Brief | What you give back should be exactly the lines from the one with "Image resolution: width=1316" through the end of the data, without the pictures.

[Source data]
--------
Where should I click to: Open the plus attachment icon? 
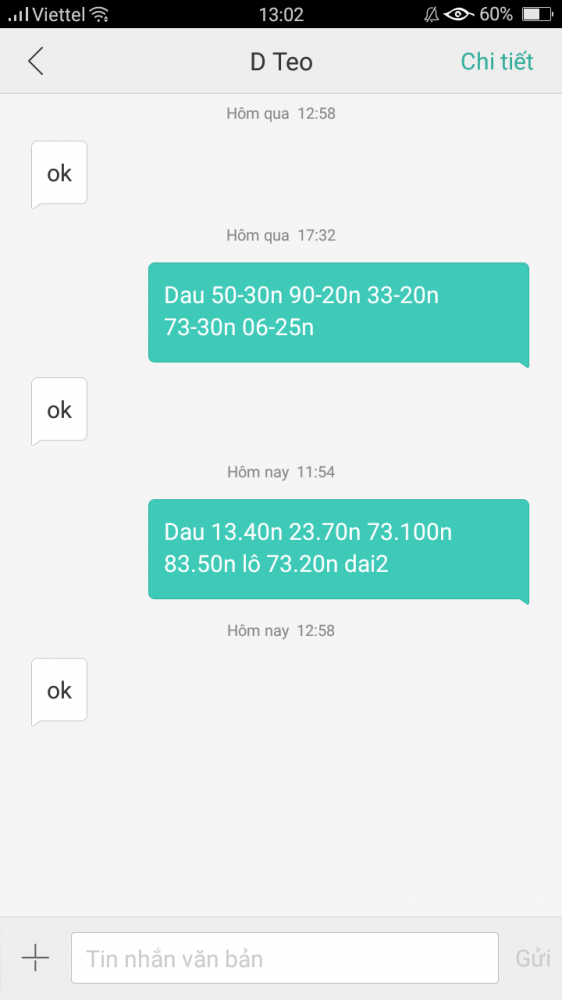35,957
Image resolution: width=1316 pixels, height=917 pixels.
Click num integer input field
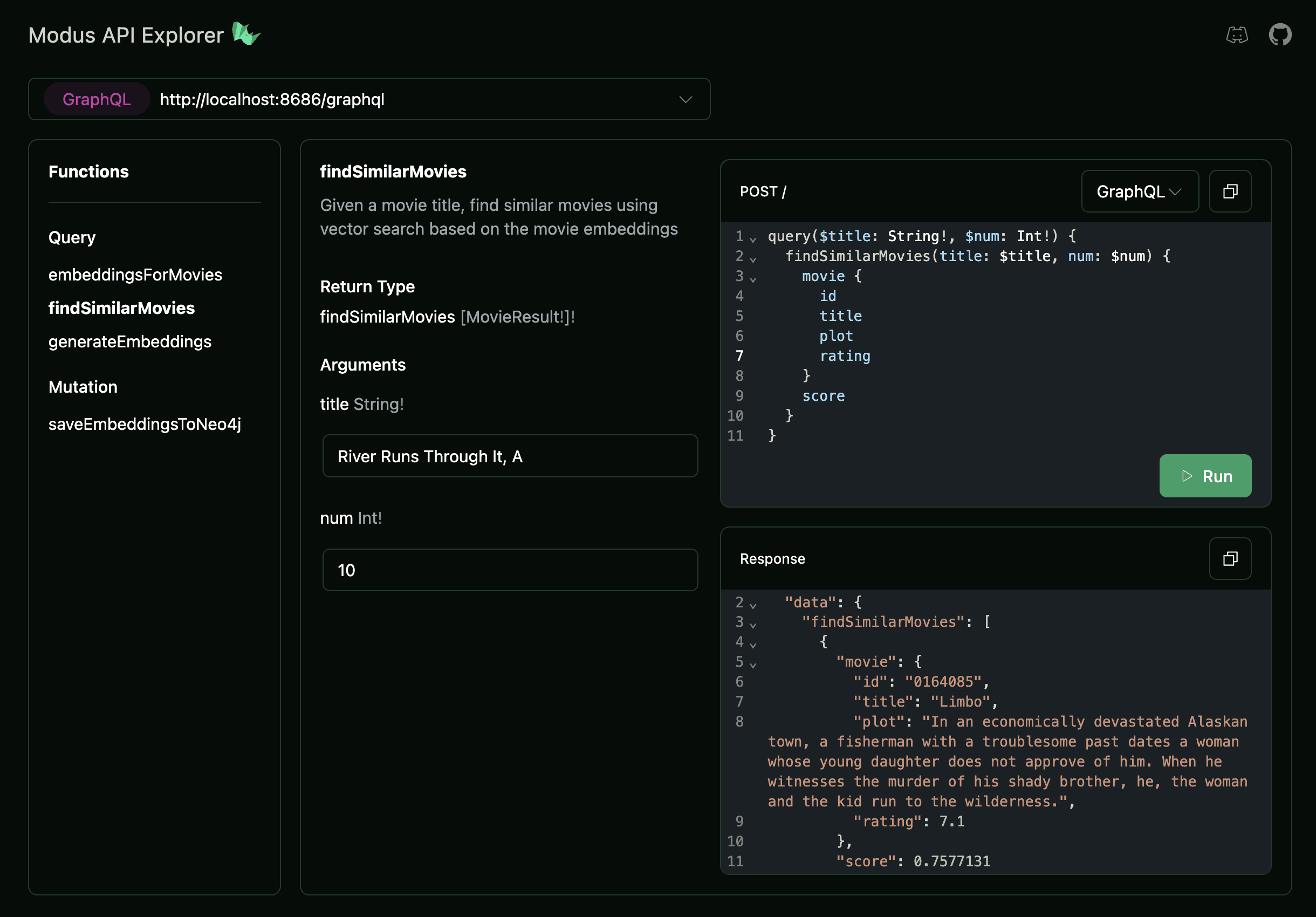(x=510, y=569)
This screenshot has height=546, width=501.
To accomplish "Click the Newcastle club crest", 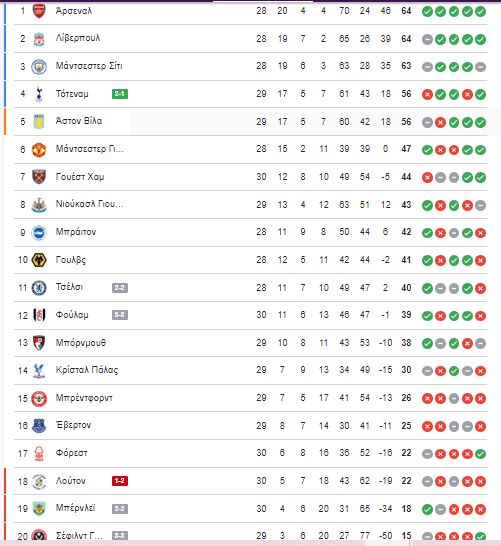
--------
Result of this task |
Image resolution: width=1316 pixels, height=917 pixels.
Click num integer input field
(x=510, y=569)
This screenshot has height=546, width=501.
To accomplish "Click the Newcastle club crest", 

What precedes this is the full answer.